**Data records:**

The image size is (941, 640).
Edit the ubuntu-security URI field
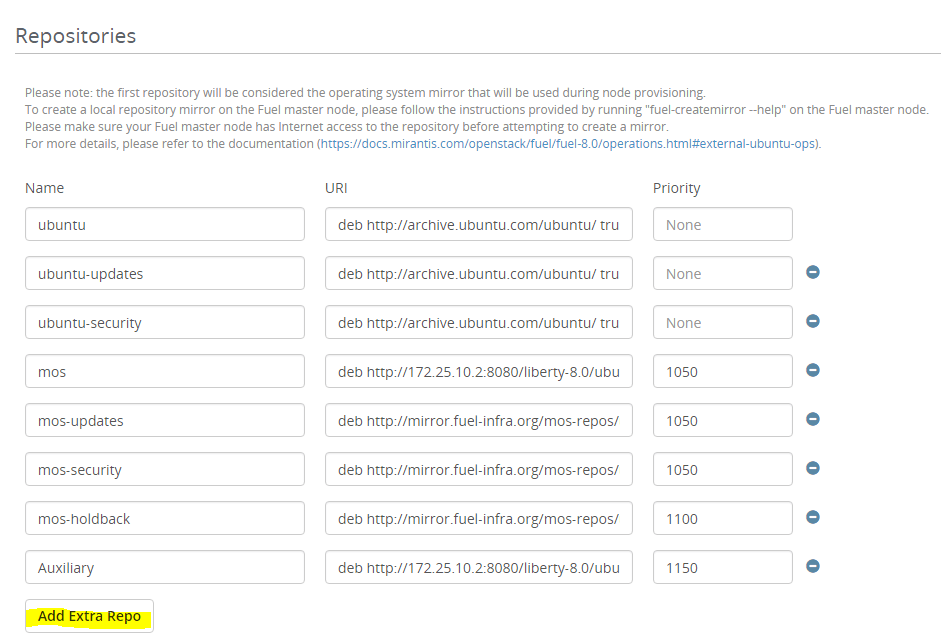[x=478, y=323]
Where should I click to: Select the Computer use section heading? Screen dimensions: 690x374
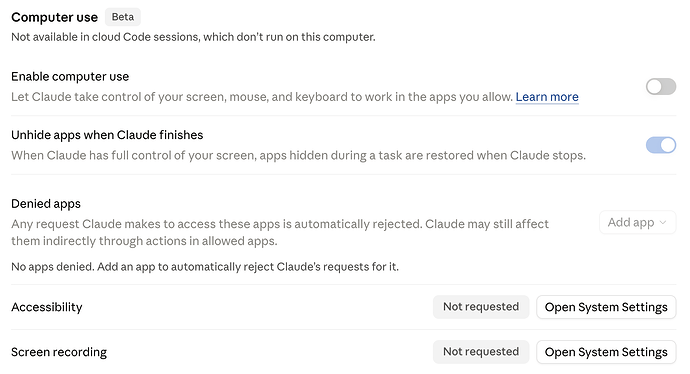[55, 17]
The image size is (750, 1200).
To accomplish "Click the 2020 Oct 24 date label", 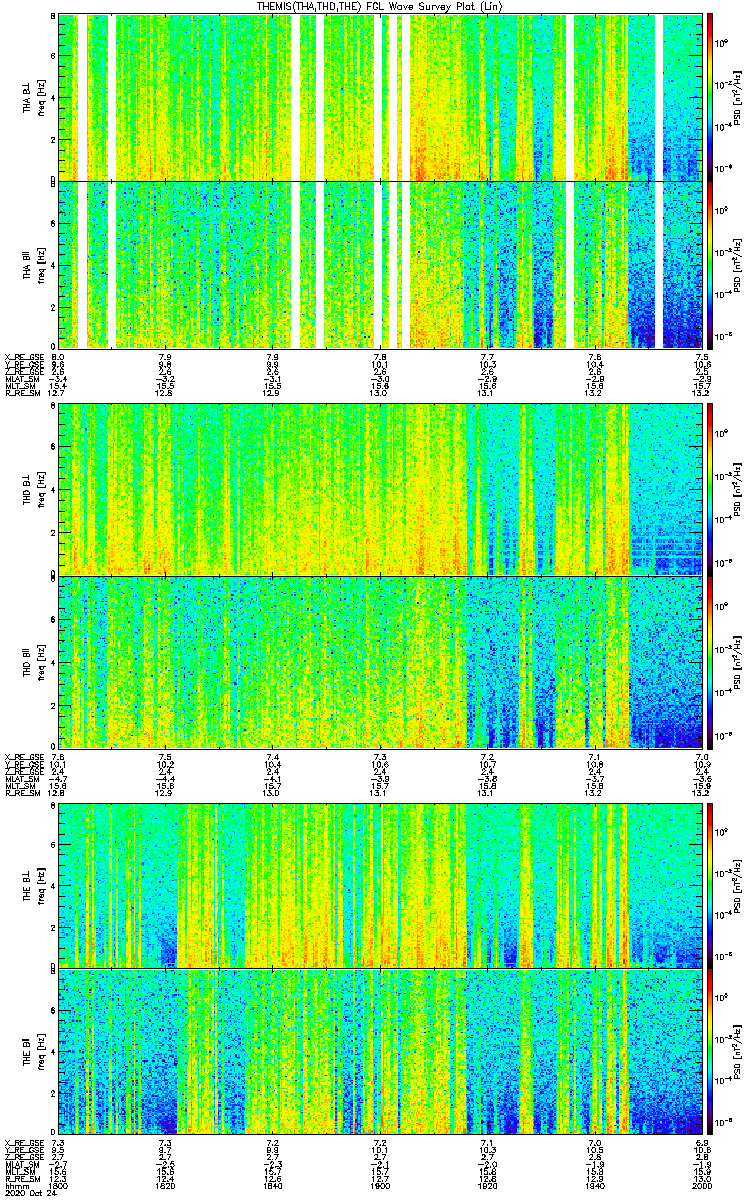I will pos(28,1193).
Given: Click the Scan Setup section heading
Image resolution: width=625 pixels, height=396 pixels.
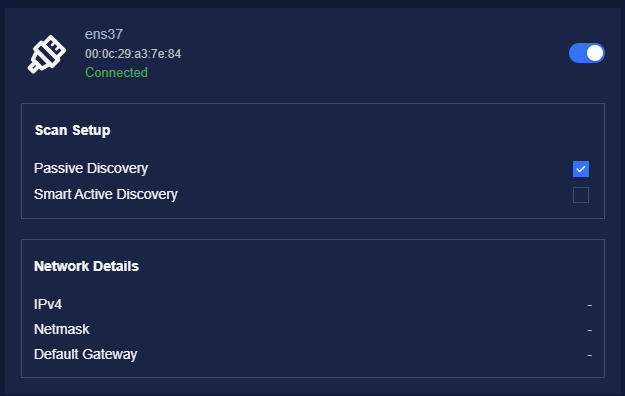Looking at the screenshot, I should point(73,130).
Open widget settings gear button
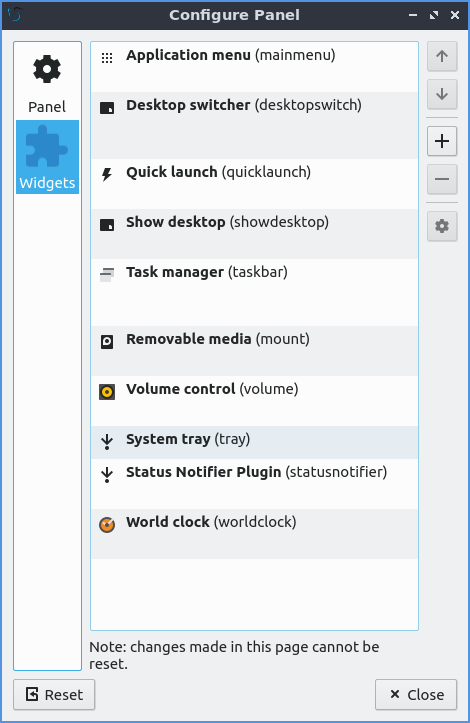Image resolution: width=470 pixels, height=723 pixels. click(x=442, y=226)
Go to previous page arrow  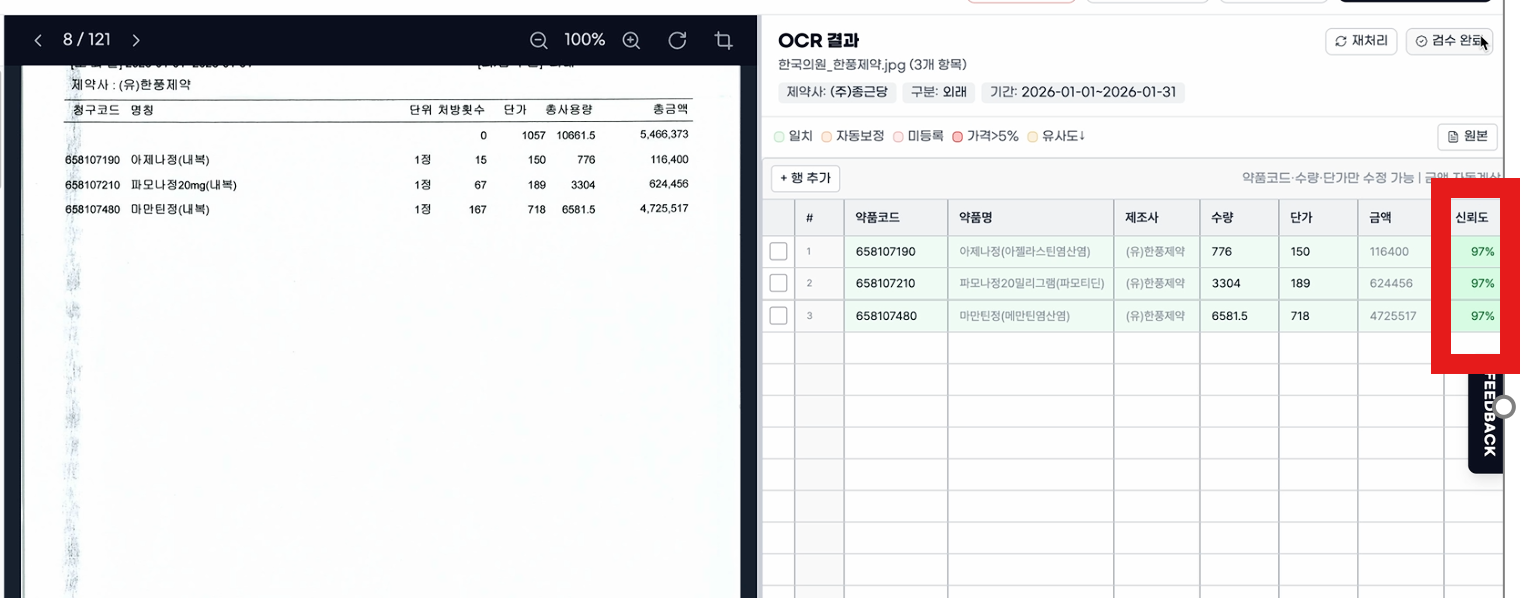click(38, 41)
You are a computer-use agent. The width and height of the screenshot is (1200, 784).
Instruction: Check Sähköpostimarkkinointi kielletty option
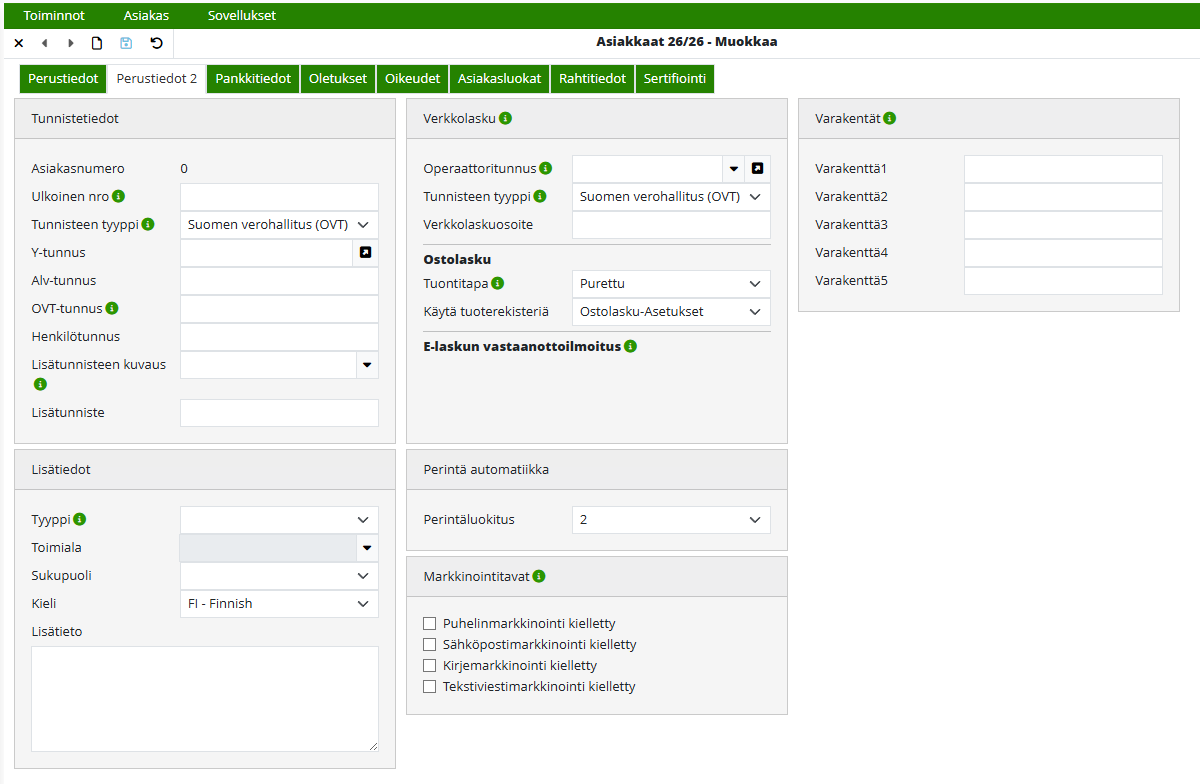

**Exercise instructions:** The response must contain every line from the listing above in which the string "size" appears.

**Answer:**
The image size is (941, 640).
The image size is (750, 1200).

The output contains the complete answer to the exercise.